2.5 Animal Health Response
2.5.1 Target Outcome
The recognition of unusual clinical signs, clinical signs consistent with serious infectious diseases, and/or high mortality rates trigger a response that includes farm lockdown and seeking a diagnosis.
To mitigate the risk of transmitting disease pathogens from a potentially infected premises to other mink farms in the area, immediately implement a farm lockdown.
Trigger points to consider:
- the recognition of unusual clinical signs in the mink;
- illness in the mink herd beyond normal levels and normal variance – good health records allow producers to determine average values (and the degree to which it varies) for illness in the herd at different stages of production; and
- increased mortality in the mink herd beyond normal levels and normal variance – as per illness, when mortality varies beyond normal levels and normal variance.
Some of the trigger points will be consistent across all mink farms (certain clinical signs of illness in mink), whereas others (the average number of sick or dead mink) will vary slightly, based on a producer's production practices. Therefore, it is best for producers, in consultation with their veterinarian, to set trigger points for percent mortality and illness for their own herds.
When trigger points are reached, implement immediate steps to minimize the risk of spreading microbial pathogens within the farm or to other farms.
The elements of a farm lockdown include the following:
- preventing entry to the farm of all non-essential personnel;
- notifying industry members, neighbours, organizations, and authorities about the issue;
- instituting enhanced biosecurity measures for feed and other necessary input deliveries;
- restricting the movement of people, animals, equipment, vehicles, and other materials off the farm; and
- seeking a diagnosis.
Suggested best practice disease response activities:
- Contact your veterinarian.
- Implement a self-imposed premises lockdown to prevent disease spread beyond the farm.
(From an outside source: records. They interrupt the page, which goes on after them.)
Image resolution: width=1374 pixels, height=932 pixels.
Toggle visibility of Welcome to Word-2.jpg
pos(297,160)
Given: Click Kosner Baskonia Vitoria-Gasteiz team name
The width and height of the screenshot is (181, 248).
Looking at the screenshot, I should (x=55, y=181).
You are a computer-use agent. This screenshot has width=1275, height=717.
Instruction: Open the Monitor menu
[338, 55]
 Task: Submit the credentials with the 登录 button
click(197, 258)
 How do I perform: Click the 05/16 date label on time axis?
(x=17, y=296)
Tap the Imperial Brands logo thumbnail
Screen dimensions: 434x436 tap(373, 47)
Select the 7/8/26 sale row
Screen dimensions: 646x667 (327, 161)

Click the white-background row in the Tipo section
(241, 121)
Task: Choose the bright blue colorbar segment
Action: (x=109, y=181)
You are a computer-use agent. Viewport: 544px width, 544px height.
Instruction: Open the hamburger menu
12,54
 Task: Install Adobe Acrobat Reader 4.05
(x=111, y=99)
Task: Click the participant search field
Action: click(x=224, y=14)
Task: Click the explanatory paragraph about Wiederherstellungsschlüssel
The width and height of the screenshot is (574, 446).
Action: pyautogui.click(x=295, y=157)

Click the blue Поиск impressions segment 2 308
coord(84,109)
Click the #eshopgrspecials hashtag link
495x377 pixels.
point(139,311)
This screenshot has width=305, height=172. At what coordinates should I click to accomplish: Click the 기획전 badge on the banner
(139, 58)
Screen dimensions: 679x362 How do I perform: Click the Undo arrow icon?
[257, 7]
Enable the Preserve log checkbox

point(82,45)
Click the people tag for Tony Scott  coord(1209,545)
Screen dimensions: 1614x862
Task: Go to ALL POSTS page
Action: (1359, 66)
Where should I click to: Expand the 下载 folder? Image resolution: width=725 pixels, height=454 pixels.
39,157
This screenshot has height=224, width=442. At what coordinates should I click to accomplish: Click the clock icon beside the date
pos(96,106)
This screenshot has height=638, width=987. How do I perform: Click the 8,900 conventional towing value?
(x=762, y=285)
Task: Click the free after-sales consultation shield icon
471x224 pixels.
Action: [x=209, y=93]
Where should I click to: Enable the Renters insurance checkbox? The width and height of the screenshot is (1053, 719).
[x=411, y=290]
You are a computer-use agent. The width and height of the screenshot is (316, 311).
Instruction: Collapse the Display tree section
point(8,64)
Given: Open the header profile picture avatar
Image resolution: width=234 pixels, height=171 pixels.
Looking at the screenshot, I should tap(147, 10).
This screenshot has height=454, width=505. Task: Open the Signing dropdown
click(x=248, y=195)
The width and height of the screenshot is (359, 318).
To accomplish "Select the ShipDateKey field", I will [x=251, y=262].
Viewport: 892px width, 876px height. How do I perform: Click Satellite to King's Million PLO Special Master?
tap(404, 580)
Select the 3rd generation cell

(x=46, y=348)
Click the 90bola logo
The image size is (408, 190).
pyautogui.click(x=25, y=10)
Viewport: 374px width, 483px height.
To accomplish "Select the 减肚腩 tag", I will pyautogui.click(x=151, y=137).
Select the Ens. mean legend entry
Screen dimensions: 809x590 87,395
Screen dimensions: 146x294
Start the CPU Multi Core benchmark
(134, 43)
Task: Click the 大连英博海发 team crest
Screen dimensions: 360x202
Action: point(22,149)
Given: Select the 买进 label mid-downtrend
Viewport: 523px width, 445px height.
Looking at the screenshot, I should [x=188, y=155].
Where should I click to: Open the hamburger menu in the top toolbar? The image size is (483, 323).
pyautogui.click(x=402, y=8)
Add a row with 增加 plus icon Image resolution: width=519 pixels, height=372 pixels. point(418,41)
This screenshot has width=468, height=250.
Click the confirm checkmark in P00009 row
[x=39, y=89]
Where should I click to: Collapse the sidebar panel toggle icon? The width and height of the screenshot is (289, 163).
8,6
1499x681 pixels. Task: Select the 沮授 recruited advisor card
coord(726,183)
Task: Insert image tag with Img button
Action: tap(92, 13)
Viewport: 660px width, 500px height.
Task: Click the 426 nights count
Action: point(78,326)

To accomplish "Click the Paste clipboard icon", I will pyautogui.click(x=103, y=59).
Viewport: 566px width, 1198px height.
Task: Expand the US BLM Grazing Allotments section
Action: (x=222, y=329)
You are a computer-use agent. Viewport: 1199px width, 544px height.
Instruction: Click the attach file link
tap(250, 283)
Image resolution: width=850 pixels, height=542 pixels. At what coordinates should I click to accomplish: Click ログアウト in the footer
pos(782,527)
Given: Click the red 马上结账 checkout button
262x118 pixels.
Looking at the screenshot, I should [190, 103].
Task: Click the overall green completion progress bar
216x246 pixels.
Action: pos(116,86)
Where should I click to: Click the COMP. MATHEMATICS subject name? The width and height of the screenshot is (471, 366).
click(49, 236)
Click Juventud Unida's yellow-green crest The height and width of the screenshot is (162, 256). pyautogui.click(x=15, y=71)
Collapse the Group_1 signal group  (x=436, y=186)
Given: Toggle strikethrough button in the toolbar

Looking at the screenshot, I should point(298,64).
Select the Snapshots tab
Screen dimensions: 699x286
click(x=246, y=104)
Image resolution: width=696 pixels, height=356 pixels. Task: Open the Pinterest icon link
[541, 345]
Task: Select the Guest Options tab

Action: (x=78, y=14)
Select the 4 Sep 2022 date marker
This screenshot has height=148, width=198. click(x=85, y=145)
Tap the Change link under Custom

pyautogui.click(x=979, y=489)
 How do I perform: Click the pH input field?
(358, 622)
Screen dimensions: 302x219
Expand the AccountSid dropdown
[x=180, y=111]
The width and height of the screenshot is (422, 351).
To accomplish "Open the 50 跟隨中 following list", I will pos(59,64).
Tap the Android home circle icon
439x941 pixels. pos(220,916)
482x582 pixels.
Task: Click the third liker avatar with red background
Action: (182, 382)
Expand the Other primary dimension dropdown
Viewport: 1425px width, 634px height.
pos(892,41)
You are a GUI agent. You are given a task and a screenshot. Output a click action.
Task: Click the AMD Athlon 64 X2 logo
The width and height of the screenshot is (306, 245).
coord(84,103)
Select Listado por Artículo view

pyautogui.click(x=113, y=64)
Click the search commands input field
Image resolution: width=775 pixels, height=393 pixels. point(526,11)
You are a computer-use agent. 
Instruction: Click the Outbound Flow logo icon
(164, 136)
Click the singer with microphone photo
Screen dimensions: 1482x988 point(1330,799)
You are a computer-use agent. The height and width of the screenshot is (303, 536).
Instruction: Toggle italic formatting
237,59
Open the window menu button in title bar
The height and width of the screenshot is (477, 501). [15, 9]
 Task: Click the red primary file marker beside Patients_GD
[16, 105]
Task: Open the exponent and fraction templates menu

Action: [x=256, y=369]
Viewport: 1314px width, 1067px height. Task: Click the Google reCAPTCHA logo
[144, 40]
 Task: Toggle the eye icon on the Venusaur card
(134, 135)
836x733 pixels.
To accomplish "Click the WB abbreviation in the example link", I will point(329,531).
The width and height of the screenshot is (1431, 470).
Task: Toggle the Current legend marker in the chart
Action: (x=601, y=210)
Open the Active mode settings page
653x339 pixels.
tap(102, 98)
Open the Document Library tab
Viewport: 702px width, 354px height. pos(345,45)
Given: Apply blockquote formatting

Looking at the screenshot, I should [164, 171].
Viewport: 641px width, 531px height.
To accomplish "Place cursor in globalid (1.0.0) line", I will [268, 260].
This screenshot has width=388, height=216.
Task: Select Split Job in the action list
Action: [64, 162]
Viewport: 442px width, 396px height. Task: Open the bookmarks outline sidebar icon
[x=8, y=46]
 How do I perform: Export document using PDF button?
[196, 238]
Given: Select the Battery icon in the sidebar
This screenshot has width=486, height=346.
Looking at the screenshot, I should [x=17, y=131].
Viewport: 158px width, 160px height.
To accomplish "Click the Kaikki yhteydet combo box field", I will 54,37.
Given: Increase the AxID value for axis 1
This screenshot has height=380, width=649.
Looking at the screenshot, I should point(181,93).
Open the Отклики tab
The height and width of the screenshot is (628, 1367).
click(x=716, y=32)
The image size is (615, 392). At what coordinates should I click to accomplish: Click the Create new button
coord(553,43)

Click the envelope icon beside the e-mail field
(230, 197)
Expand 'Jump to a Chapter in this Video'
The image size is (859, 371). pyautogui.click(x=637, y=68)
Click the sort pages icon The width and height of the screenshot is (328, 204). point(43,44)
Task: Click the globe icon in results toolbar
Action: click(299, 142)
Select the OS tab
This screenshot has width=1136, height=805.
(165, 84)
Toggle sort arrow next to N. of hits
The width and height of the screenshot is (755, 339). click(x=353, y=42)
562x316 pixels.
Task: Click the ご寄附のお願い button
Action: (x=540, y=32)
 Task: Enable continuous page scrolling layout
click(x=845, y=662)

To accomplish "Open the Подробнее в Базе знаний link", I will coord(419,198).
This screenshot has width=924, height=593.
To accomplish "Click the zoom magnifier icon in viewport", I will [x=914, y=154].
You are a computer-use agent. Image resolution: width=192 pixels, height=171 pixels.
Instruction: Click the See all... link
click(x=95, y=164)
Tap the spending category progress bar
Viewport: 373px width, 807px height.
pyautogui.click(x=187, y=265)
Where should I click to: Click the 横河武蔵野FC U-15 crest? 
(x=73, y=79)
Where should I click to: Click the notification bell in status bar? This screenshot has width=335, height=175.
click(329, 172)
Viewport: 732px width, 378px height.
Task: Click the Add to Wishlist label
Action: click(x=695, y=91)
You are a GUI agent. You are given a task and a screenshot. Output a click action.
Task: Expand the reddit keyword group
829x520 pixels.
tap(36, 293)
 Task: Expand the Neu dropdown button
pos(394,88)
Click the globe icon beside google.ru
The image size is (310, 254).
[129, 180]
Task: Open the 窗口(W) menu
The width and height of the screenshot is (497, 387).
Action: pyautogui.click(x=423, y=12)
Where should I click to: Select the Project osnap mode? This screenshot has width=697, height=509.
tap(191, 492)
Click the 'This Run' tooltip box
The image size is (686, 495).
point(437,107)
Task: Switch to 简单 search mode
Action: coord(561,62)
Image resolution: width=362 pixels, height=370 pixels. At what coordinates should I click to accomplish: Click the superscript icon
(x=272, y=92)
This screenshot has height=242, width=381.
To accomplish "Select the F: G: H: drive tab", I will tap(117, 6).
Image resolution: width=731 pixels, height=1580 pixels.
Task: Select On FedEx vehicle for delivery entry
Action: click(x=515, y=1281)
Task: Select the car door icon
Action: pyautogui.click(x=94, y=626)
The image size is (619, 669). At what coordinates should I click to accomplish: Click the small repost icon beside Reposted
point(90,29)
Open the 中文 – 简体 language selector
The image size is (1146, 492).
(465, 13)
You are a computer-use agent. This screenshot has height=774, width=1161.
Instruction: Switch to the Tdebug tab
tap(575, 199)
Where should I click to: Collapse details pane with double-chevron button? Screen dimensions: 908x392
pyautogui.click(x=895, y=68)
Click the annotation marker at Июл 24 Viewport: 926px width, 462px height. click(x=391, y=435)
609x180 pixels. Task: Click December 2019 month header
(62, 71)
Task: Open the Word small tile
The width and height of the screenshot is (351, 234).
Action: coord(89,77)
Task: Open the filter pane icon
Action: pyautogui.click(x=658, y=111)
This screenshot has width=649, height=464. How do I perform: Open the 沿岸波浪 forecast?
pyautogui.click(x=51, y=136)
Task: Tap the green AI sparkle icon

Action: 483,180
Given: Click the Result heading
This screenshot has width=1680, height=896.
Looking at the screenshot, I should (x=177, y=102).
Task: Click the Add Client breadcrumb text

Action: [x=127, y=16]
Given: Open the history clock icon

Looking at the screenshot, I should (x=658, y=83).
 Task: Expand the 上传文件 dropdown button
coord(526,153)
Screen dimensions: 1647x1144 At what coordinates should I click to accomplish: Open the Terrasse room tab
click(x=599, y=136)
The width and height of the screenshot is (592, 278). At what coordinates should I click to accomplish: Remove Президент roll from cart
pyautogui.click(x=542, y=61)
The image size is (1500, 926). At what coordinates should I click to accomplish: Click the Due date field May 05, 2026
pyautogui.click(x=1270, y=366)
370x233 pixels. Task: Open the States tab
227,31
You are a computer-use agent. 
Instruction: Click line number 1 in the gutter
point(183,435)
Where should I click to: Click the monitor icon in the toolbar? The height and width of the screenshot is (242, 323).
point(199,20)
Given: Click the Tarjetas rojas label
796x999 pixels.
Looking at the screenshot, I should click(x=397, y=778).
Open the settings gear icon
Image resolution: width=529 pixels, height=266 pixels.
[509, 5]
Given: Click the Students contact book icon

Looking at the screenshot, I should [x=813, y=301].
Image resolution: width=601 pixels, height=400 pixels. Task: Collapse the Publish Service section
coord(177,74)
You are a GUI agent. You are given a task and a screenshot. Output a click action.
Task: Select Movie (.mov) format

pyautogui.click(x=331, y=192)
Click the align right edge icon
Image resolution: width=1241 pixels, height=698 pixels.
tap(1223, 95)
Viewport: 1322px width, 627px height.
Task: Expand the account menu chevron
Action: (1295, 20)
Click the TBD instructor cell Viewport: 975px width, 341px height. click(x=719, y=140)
- Self declaration and immediate notification of:
- neighbours, so they are aware of the disease outbreak and can take steps to protect their farms;
- feed kitchens and/or feed input suppliers, so they can take precautionary steps, such as delivering feed to the infected farm at the end of the day;
- provincial and national industry organizations; and
- provincial and/or federal governments where regulations are in place regarding reportable diseases.
- Identify the biosecurity procedures that are necessary to avoid spreading microbial pathogen infection beyond the farm when delivering feed ingredients, feed, and other inputs to the infected premises.
- Submit samples for analysis and disease diagnosis.
Animal Health Management Key Points: Animal Health Monitoring and Response
- Know the clinical signs of poor health in mink and the appropriate disease response measures.
- Monitor animal health, and maintain records at least daily.
- Maintain a daily mortality log, and perform regular monitoring of all mink.
- Increase animal health monitoring during periods of increased disease risk.
- Obtain the advice of veterinarians on implementing a herd health program.
- Do not allow escaped mink to re-enter the farm premises.
- Implement enhanced biosecurity to prevent the spread of a disease when unusual clinical signs or high mortality is observed.
- Lockdown the premises by restricting deliveries, shipments, and the movements of animals, equipment, vehicles and people; and by notifying industry suppliers and neighbours.